NewsApril 13, 1998
The remains of two people discovered last month by construction workers who were putting in concrete footings for a new warehouse near the Mississippi River will soon be laid to rest in St. Mary's Cemetery in Perryville, a church official said last week...

The remains of two people discovered last month by construction workers who were putting in concrete footings for a new warehouse near the Mississippi River will soon be laid to rest in St. Mary's Cemetery in Perryville, a church official said last week.

The Rev. Louis Derbes of St. Mary's of the Barrens Seminary in Perryville said church officials have given the go-ahead to bury the bones in the religious community's cemetery, despite the fact that no definitive identification was made.

The remains, which were buried in what had once been the cemetery of St. Vincent's Seminary in Cape Girardeau, were given to Derbes last week following an examination by Cape Girardeau Coroner John Carpenter.

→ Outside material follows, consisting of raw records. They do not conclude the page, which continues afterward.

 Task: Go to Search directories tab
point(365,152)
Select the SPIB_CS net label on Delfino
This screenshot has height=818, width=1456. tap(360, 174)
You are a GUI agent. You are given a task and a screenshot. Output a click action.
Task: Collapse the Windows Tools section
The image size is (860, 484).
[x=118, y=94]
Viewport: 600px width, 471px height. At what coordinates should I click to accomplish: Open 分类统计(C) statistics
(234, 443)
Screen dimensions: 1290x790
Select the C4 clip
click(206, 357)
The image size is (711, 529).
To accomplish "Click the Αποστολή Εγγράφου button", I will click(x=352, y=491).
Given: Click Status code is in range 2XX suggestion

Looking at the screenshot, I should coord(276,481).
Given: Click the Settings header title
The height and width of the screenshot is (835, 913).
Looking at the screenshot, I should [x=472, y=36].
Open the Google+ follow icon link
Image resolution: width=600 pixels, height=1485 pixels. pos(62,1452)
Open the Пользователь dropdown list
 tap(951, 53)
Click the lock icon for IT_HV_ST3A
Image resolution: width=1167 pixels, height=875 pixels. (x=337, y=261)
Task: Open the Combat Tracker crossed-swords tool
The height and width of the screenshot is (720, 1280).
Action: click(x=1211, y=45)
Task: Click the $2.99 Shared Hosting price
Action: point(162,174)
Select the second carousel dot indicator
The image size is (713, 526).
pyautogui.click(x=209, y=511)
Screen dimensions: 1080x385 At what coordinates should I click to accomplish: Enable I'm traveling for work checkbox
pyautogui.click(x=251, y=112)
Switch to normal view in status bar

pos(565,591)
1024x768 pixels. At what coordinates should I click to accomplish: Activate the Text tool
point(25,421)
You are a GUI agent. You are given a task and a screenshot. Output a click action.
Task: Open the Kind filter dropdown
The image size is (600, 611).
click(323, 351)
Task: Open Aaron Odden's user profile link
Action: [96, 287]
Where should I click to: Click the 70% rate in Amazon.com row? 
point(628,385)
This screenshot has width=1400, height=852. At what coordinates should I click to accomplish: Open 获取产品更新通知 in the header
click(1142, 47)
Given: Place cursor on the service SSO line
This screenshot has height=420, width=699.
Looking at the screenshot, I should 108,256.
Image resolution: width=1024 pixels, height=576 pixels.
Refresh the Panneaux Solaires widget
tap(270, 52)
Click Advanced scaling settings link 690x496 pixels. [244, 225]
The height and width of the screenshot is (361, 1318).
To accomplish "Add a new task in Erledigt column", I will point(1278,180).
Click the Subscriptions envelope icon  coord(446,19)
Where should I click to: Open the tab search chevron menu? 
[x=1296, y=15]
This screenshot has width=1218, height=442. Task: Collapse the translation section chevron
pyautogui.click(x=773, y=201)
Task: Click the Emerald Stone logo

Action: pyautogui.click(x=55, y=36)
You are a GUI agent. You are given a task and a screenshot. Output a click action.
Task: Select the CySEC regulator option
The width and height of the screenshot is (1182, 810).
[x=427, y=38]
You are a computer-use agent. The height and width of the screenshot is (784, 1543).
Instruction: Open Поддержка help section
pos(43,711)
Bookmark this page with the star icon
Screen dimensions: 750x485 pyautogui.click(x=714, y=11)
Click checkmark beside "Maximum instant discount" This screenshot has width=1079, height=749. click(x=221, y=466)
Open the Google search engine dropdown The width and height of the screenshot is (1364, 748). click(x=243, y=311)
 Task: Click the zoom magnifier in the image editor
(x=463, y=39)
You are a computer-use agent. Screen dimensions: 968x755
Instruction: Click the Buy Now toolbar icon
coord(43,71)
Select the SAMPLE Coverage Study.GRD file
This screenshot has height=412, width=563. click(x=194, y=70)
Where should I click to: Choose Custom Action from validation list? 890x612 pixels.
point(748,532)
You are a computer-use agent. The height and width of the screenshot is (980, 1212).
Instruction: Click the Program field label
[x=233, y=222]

Caskets will be made for the remains and, sometime soon the bodies will be buried in a simple ceremony at Perryville. The ceremony will be similar to those given to members of the religious order, like priests, Derbes said.

Burial in the Perryville cemetery has typically been reserved for members of the Congregation of the Mission, the religious order found by St. Vincent de Paul, though a few people buried there were students in the seminary, nuns and diocesan priests who were not members of the order.

Although there is no definitive proof that the bodies were those of community members, enough circumstantial evidence was available to allow church officials to assume that they were members of the religious order.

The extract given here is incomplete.